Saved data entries
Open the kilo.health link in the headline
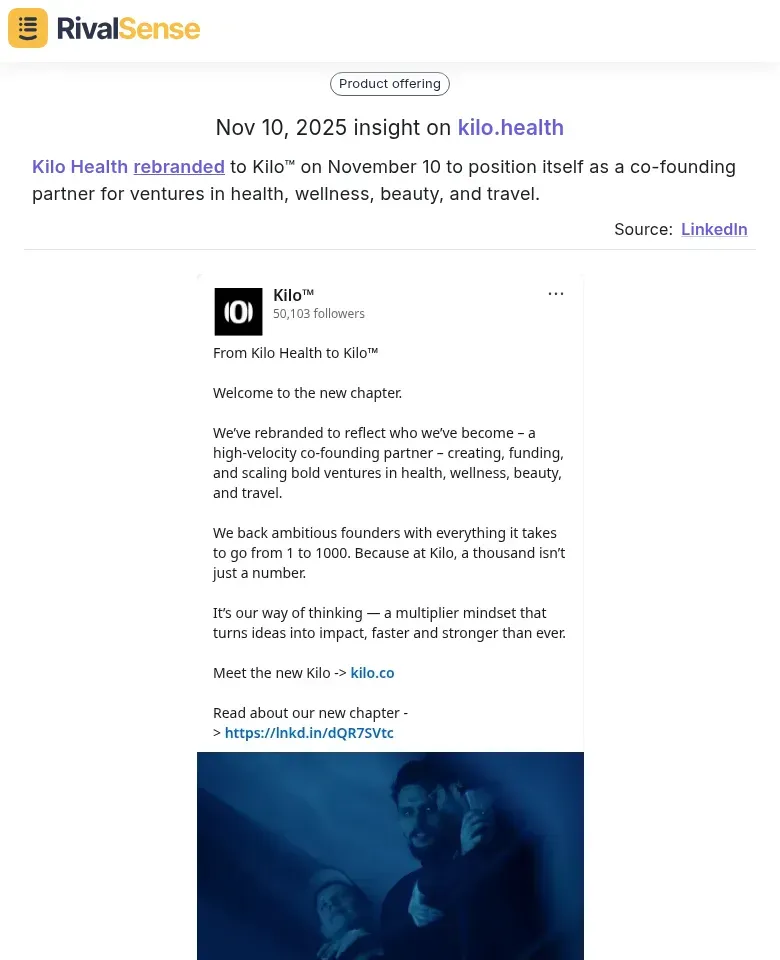This screenshot has height=960, width=780. [510, 127]
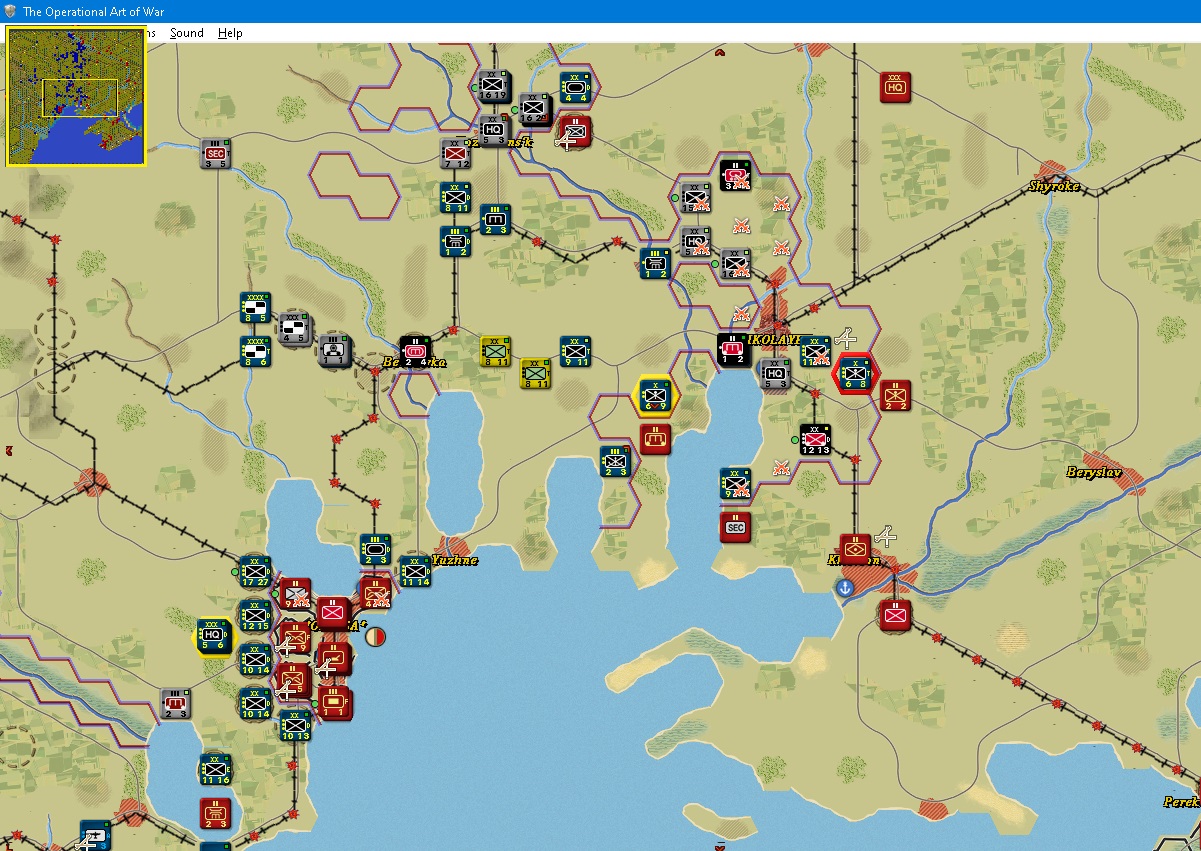The width and height of the screenshot is (1201, 851).
Task: Open the Help menu
Action: 230,33
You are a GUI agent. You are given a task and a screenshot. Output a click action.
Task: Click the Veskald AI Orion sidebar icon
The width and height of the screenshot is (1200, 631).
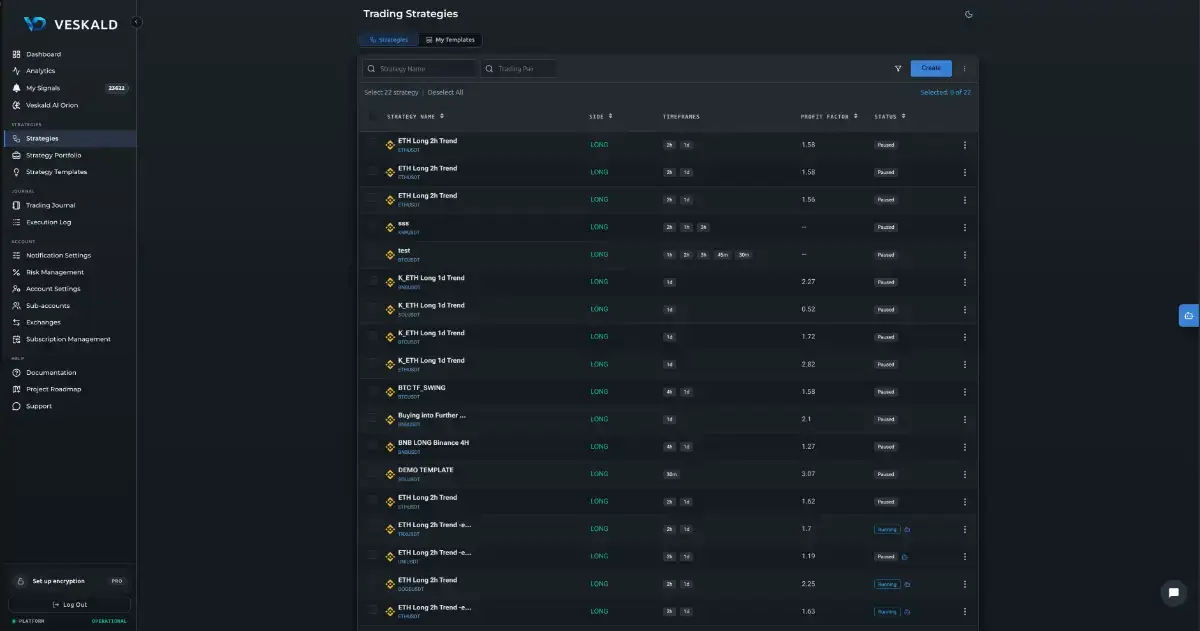16,105
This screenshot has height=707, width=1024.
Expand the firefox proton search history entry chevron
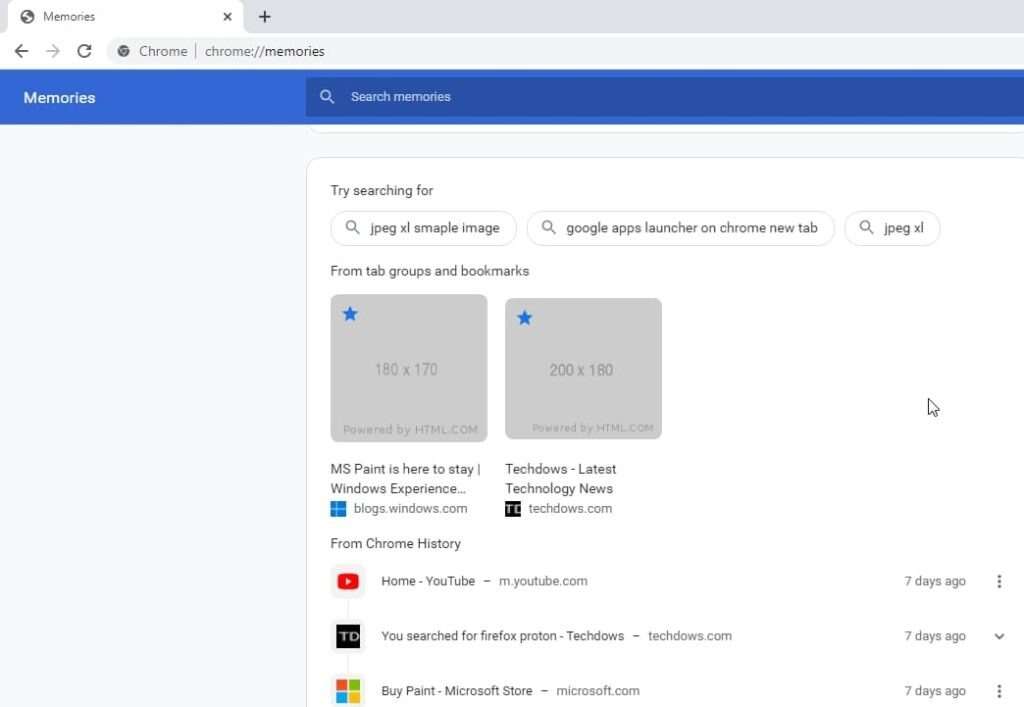point(998,636)
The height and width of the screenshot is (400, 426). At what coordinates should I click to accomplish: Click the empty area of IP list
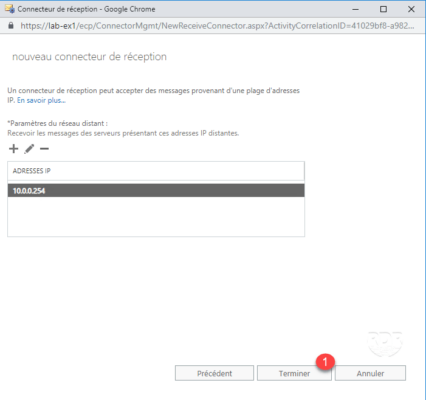pos(156,217)
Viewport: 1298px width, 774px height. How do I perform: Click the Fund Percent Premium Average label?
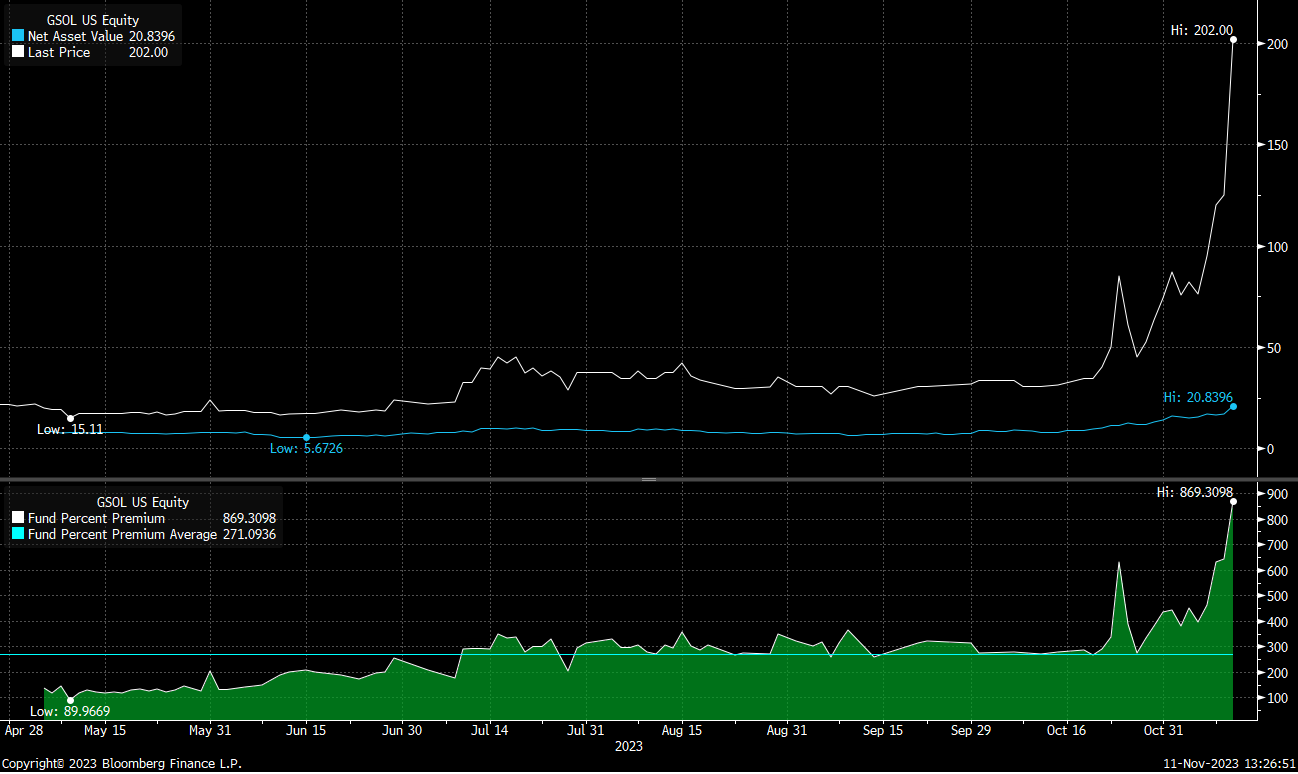point(122,535)
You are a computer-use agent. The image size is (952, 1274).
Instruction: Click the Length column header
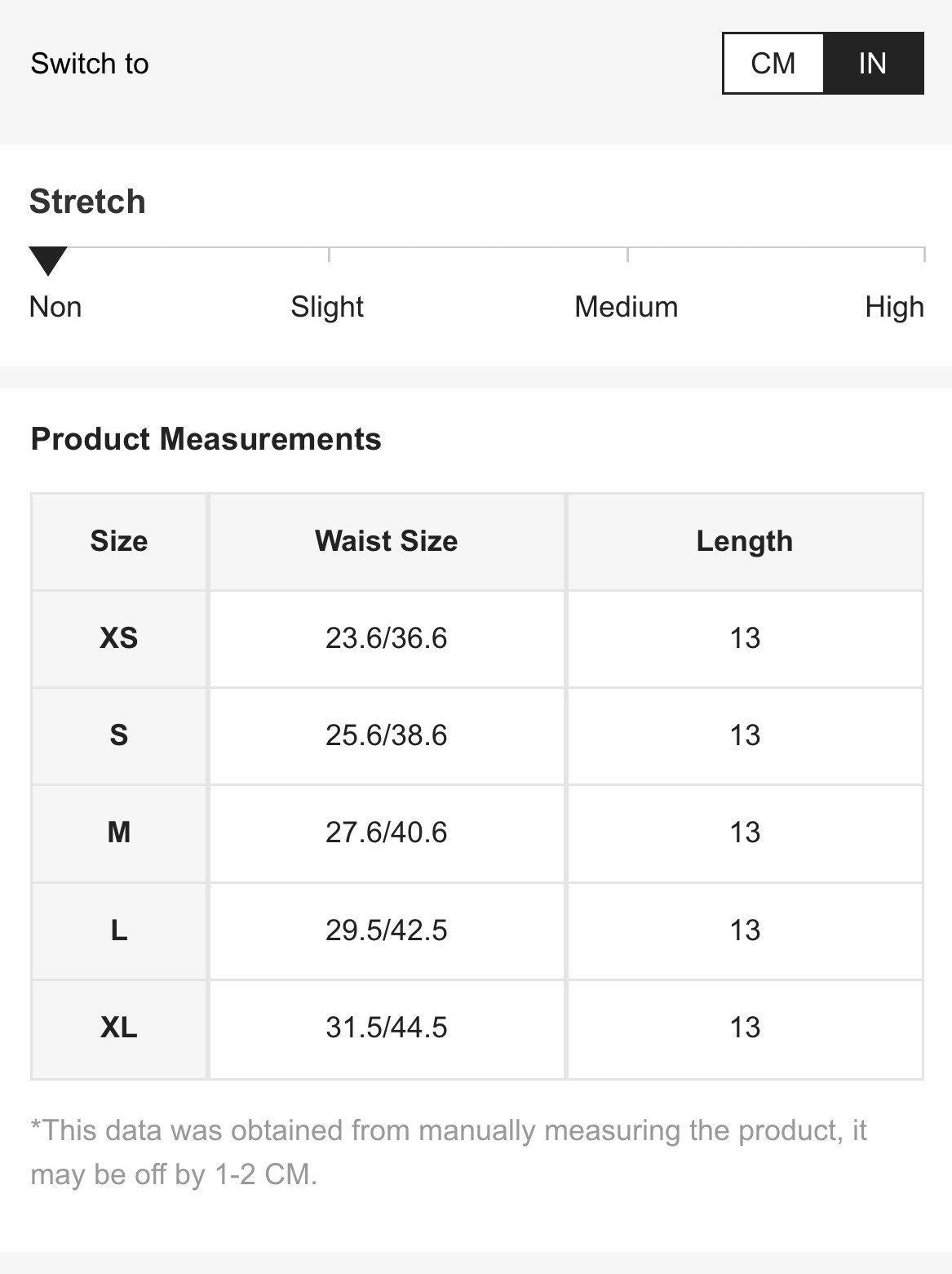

WORK TO COMPLETE:
Output the line that contains "The height and" and every subsequent line through the end of the entries, exactly as given, without pictures.

RESPONSE TO THIS TASK:
The height and width of the screenshot is (400, 426). At what coordinates should I click to accomplish: Click the empty area of IP list
pos(156,217)
Viewport: 1298px width, 774px height. How do I perform: Click the Fund Percent Premium Average label?
point(122,535)
You are a computer-use agent. The image size is (952, 1274).
Instruction: Click the Length column header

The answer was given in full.